BRIEF
Write the data below out in full, exactly as it stands.

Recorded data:
-----

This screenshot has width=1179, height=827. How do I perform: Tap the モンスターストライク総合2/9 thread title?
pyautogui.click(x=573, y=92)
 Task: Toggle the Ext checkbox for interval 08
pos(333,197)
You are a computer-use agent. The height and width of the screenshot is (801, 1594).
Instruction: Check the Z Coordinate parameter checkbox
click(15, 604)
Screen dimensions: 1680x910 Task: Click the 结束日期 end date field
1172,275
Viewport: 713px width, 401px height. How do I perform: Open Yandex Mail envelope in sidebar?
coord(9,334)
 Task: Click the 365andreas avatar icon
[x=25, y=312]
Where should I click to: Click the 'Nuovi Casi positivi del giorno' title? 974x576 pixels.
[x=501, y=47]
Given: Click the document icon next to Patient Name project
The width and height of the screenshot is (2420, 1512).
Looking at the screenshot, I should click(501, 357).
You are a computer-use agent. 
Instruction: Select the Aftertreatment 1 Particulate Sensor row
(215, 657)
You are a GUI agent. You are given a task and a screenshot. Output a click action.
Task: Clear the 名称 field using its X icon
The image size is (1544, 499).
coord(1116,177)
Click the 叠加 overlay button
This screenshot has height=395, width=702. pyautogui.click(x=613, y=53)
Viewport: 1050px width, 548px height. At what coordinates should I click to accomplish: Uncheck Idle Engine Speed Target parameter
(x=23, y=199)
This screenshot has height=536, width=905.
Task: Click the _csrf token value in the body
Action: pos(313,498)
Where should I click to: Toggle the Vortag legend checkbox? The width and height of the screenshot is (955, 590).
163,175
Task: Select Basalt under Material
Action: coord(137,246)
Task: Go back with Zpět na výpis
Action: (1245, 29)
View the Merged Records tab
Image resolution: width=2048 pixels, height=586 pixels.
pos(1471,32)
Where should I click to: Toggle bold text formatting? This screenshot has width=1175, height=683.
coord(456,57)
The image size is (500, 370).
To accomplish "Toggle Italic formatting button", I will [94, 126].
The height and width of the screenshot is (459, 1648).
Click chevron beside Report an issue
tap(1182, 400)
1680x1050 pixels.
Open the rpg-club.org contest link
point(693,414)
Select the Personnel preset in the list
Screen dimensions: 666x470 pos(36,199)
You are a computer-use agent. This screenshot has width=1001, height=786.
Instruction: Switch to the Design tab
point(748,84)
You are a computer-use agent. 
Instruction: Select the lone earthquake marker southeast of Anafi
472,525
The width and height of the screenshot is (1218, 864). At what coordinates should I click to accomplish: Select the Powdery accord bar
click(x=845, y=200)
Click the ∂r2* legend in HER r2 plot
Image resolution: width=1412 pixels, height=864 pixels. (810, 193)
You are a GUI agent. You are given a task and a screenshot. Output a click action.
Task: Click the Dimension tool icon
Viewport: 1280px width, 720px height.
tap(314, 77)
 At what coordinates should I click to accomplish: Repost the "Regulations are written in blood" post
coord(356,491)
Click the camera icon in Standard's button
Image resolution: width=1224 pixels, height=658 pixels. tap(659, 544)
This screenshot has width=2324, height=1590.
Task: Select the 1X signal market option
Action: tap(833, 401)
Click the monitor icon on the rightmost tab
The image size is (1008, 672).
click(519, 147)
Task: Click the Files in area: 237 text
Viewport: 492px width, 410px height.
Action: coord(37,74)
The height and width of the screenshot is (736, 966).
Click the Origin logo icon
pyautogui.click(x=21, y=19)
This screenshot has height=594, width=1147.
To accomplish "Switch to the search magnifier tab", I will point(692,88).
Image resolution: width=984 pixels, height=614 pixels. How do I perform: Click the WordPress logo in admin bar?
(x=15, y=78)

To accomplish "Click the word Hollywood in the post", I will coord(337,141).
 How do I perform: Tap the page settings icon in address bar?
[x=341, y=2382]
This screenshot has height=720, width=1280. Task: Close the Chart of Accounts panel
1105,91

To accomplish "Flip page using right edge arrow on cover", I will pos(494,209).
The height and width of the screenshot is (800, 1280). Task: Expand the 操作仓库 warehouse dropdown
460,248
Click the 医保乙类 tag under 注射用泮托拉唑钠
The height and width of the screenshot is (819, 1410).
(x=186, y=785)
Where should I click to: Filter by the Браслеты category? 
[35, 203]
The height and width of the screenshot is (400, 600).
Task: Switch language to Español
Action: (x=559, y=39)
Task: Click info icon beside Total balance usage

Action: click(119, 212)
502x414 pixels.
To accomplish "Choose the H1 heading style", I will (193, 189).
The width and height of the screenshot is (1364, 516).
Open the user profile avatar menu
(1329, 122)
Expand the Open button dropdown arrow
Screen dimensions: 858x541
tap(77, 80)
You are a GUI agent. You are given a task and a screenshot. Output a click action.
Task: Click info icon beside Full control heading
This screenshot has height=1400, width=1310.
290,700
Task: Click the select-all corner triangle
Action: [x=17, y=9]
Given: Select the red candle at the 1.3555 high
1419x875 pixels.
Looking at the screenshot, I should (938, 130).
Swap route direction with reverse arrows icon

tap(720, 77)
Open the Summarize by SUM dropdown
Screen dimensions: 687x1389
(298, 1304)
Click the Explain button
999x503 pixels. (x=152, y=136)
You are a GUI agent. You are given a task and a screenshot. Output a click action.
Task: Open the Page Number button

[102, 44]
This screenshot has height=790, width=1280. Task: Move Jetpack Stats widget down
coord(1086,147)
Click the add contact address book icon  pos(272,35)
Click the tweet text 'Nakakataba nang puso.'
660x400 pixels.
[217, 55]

-----

SOLUTION TO THIS PROBLEM
This screenshot has width=1179, height=827. How do I perform: Tap the モンスターストライク総合2/9 thread title?
pyautogui.click(x=573, y=92)
 Task: Toggle the Ext checkbox for interval 08
pos(333,197)
You are a computer-use agent. The height and width of the screenshot is (801, 1594).
Instruction: Check the Z Coordinate parameter checkbox
click(15, 604)
Screen dimensions: 1680x910 Task: Click the 结束日期 end date field
1172,275
Viewport: 713px width, 401px height. How do I perform: Open Yandex Mail envelope in sidebar?
coord(9,334)
 Task: Click the 365andreas avatar icon
[x=25, y=312]
Where should I click to: Click the 'Nuovi Casi positivi del giorno' title? 974x576 pixels.
[x=501, y=47]
Given: Click the document icon next to Patient Name project
The width and height of the screenshot is (2420, 1512).
Looking at the screenshot, I should click(501, 357).
You are a computer-use agent. 
Instruction: Select the Aftertreatment 1 Particulate Sensor row
(215, 657)
You are a GUI agent. You are given a task and a screenshot. Output a click action.
Task: Clear the 名称 field using its X icon
The image size is (1544, 499).
coord(1116,177)
Click the 叠加 overlay button
This screenshot has height=395, width=702. pyautogui.click(x=613, y=53)
Viewport: 1050px width, 548px height. At what coordinates should I click to accomplish: Uncheck Idle Engine Speed Target parameter
(x=23, y=199)
This screenshot has height=536, width=905.
Task: Click the _csrf token value in the body
Action: pos(313,498)
Where should I click to: Toggle the Vortag legend checkbox? The width and height of the screenshot is (955, 590).
163,175
Task: Select Basalt under Material
Action: coord(137,246)
Task: Go back with Zpět na výpis
Action: (1245, 29)
View the Merged Records tab
Image resolution: width=2048 pixels, height=586 pixels.
pos(1471,32)
Where should I click to: Toggle bold text formatting? This screenshot has width=1175, height=683.
coord(456,57)
The image size is (500, 370).
To accomplish "Toggle Italic formatting button", I will [94, 126].
The height and width of the screenshot is (459, 1648).
Click chevron beside Report an issue
tap(1182, 400)
1680x1050 pixels.
Open the rpg-club.org contest link
point(693,414)
Select the Personnel preset in the list
Screen dimensions: 666x470 pos(36,199)
You are a computer-use agent. This screenshot has width=1001, height=786.
Instruction: Switch to the Design tab
point(748,84)
You are a computer-use agent. 
Instruction: Select the lone earthquake marker southeast of Anafi
472,525
The width and height of the screenshot is (1218, 864). At what coordinates should I click to accomplish: Select the Powdery accord bar
click(x=845, y=200)
Click the ∂r2* legend in HER r2 plot
Image resolution: width=1412 pixels, height=864 pixels. (810, 193)
You are a GUI agent. You are given a task and a screenshot. Output a click action.
Task: Click the Dimension tool icon
Viewport: 1280px width, 720px height.
tap(314, 77)
 At what coordinates should I click to accomplish: Repost the "Regulations are written in blood" post
coord(356,491)
Click the camera icon in Standard's button
Image resolution: width=1224 pixels, height=658 pixels. tap(659, 544)
This screenshot has width=2324, height=1590.
Task: Select the 1X signal market option
Action: tap(833, 401)
Click the monitor icon on the rightmost tab
The image size is (1008, 672).
click(519, 147)
Task: Click the Files in area: 237 text
Viewport: 492px width, 410px height.
Action: coord(37,74)
The height and width of the screenshot is (736, 966).
Click the Origin logo icon
pyautogui.click(x=21, y=19)
This screenshot has height=594, width=1147.
To accomplish "Switch to the search magnifier tab", I will point(692,88).
Image resolution: width=984 pixels, height=614 pixels. How do I perform: Click the WordPress logo in admin bar?
(x=15, y=78)

To accomplish "Click the word Hollywood in the post", I will coord(337,141).
 How do I perform: Tap the page settings icon in address bar?
[x=341, y=2382]
This screenshot has height=720, width=1280. Task: Close the Chart of Accounts panel
1105,91

To accomplish "Flip page using right edge arrow on cover", I will pos(494,209).
The height and width of the screenshot is (800, 1280). Task: Expand the 操作仓库 warehouse dropdown
460,248
Click the 医保乙类 tag under 注射用泮托拉唑钠
The height and width of the screenshot is (819, 1410).
(x=186, y=785)
Where should I click to: Filter by the Браслеты category? 
[35, 203]
The height and width of the screenshot is (400, 600).
Task: Switch language to Español
Action: (x=559, y=39)
Task: Click info icon beside Total balance usage

Action: click(119, 212)
502x414 pixels.
To accomplish "Choose the H1 heading style", I will (193, 189).
The width and height of the screenshot is (1364, 516).
Open the user profile avatar menu
(1329, 122)
Expand the Open button dropdown arrow
Screen dimensions: 858x541
tap(77, 80)
You are a GUI agent. You are given a task and a screenshot. Output a click action.
Task: Click info icon beside Full control heading
This screenshot has height=1400, width=1310.
290,700
Task: Click the select-all corner triangle
Action: [x=17, y=9]
Given: Select the red candle at the 1.3555 high
1419x875 pixels.
Looking at the screenshot, I should (938, 130).
Swap route direction with reverse arrows icon

tap(720, 77)
Open the Summarize by SUM dropdown
Screen dimensions: 687x1389
(298, 1304)
Click the Explain button
999x503 pixels. (x=152, y=136)
You are a GUI agent. You are given a task and a screenshot. Output a click action.
Task: Open the Page Number button

[102, 44]
This screenshot has height=790, width=1280. Task: Move Jetpack Stats widget down
coord(1086,147)
Click the add contact address book icon  pos(272,35)
Click the tweet text 'Nakakataba nang puso.'
660x400 pixels.
[217, 55]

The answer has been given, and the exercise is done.